A heuristic is a generally recognized rule of thumb that helps to achieve usability.
Heuristics are used to:
- prevent well-known usability problems by teaching the heuristics to designers;
- find usability problems in interactive systems, for example by using them in a heuristic evaluation or a usability inspection.
Examples of heuristics: Speak the users’ language; Be consistent; Provide good error messages.
Heuristics are often used in sets of 8 to 20 heuristics.
Heuristics are sometimes confused with user interface guidelines.
A bit of history
The first set of heuristics was published by Rolf Molich and Jakob Nielsen in 1990.
A revised version of these heuristics was published by Jakob Nielsen in 1994. The revised version expanded the scope of the heuristics and described each heuristic in a compact and elegant way.
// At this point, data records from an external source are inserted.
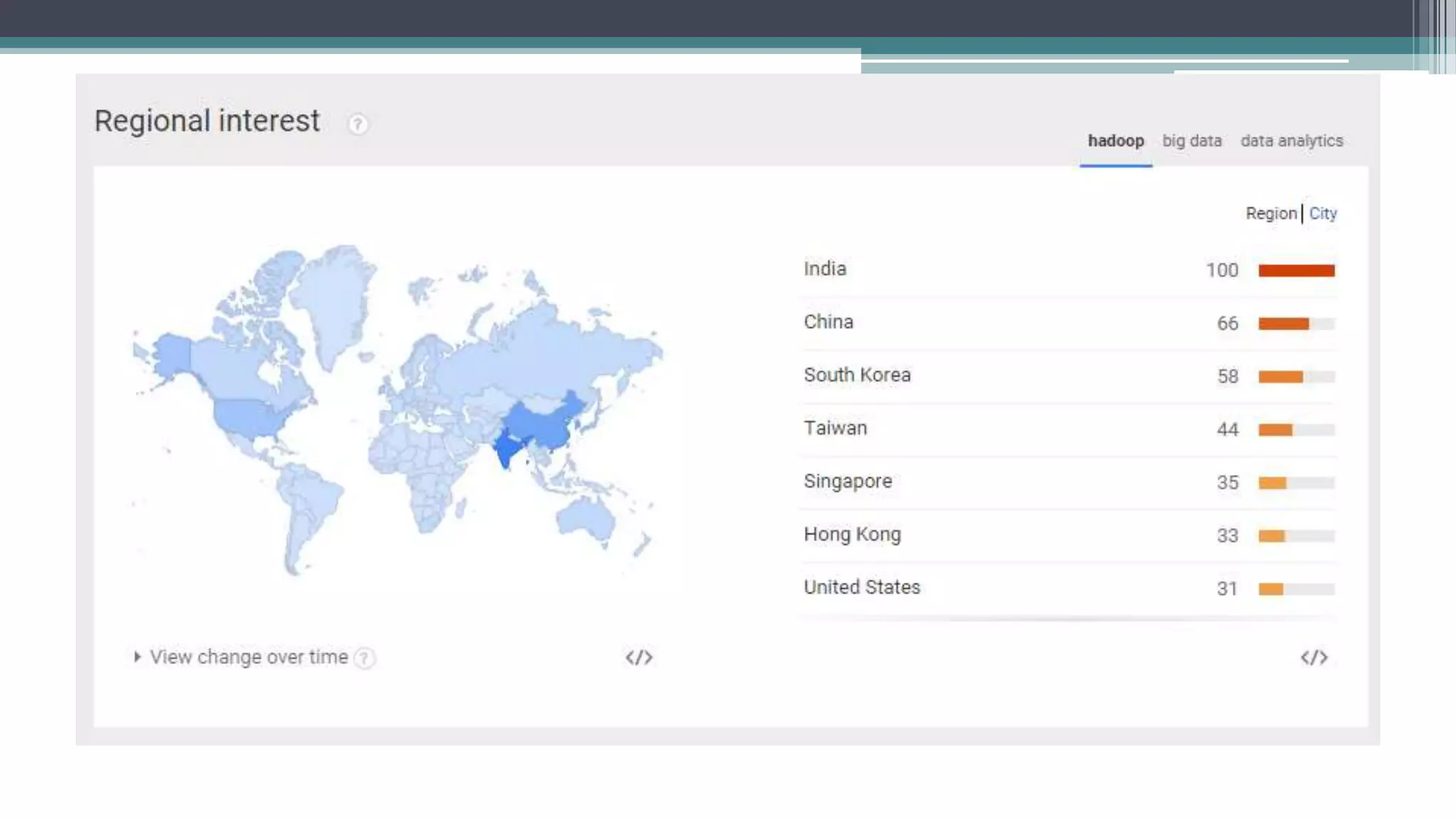Open Hong Kong from the list
This screenshot has width=1456, height=819.
(852, 535)
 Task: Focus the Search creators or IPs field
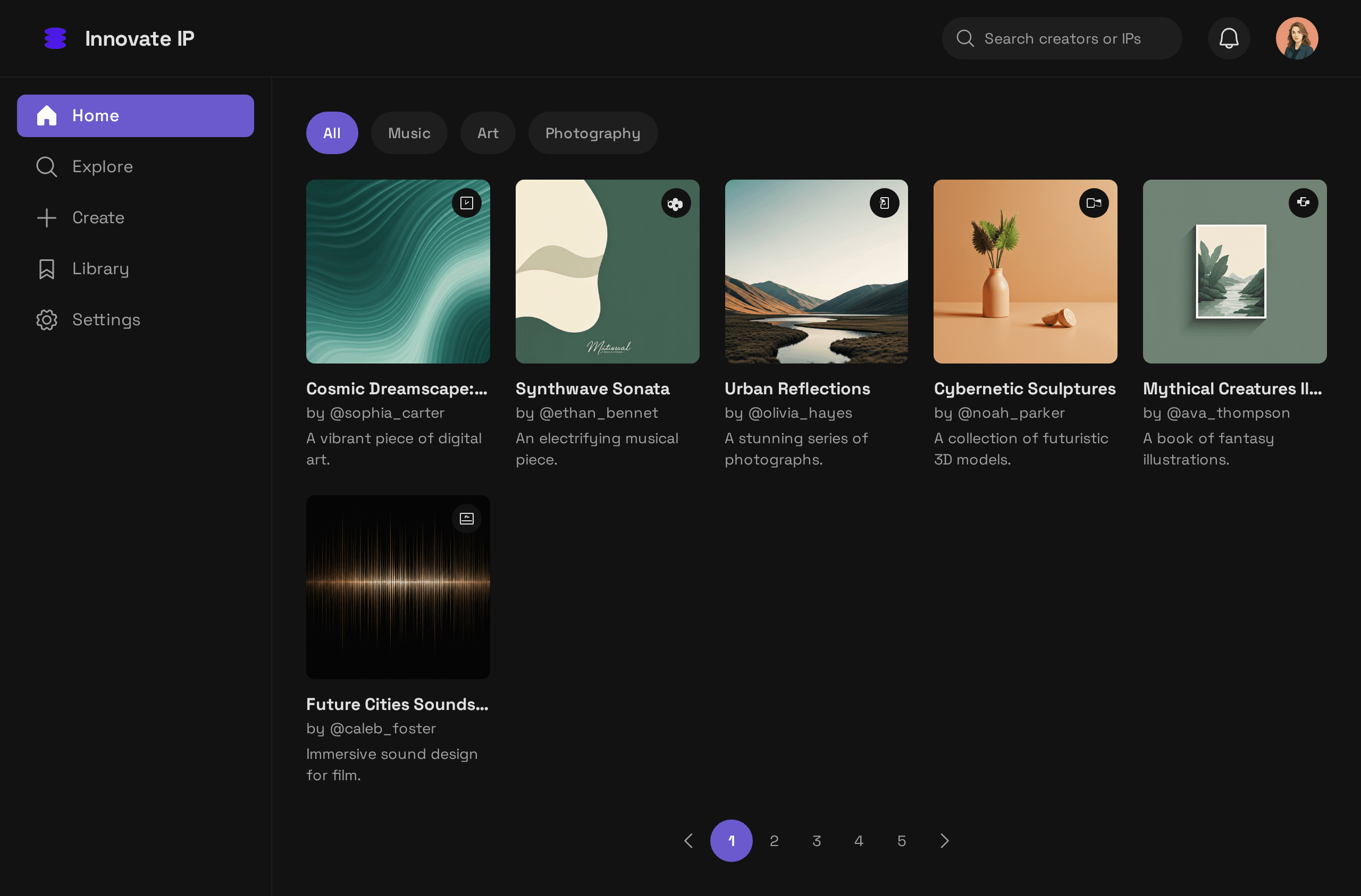pyautogui.click(x=1062, y=38)
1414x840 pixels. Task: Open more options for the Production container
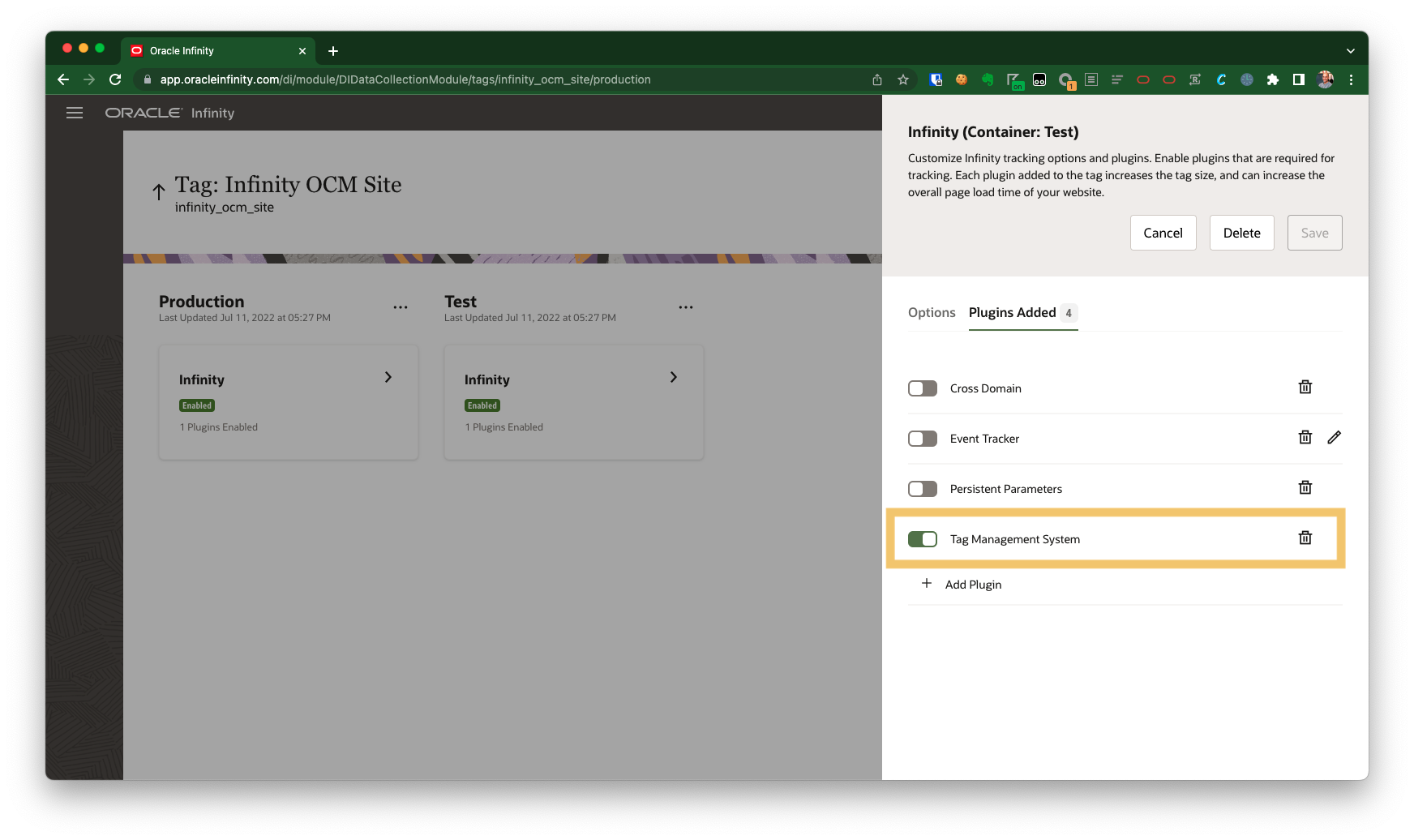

I did not participate in the revision.
Quality criteria for sets of heuristics
1. Generally recognized
A reliable set of heuristics has stood the test of time
A heuristic must be easy to understand.
Example: People tell me that the following heuristic is hard to interpret: “Match between system and the real world“
A good set of heuristics comes with plenty of examples that translate the heuristics into everyday language. I recommend at least two examples per heuristic, ideally a software and a hardware example.
Limit yourself to a few, important heuristics. I recommend sets of 10 to 15 heuristics.
Each heuristic should address exactly one usability issue.
“Speak the users’ language” is a simple heuristic.
“Match between system and the real world” is a complex heuristic. It can be decomposed into several simple heuristics, for example “Speak the users’ language”, “Follow real world conventions” and “Match the real world.”
Complex heuristics can be difficult to comprehend.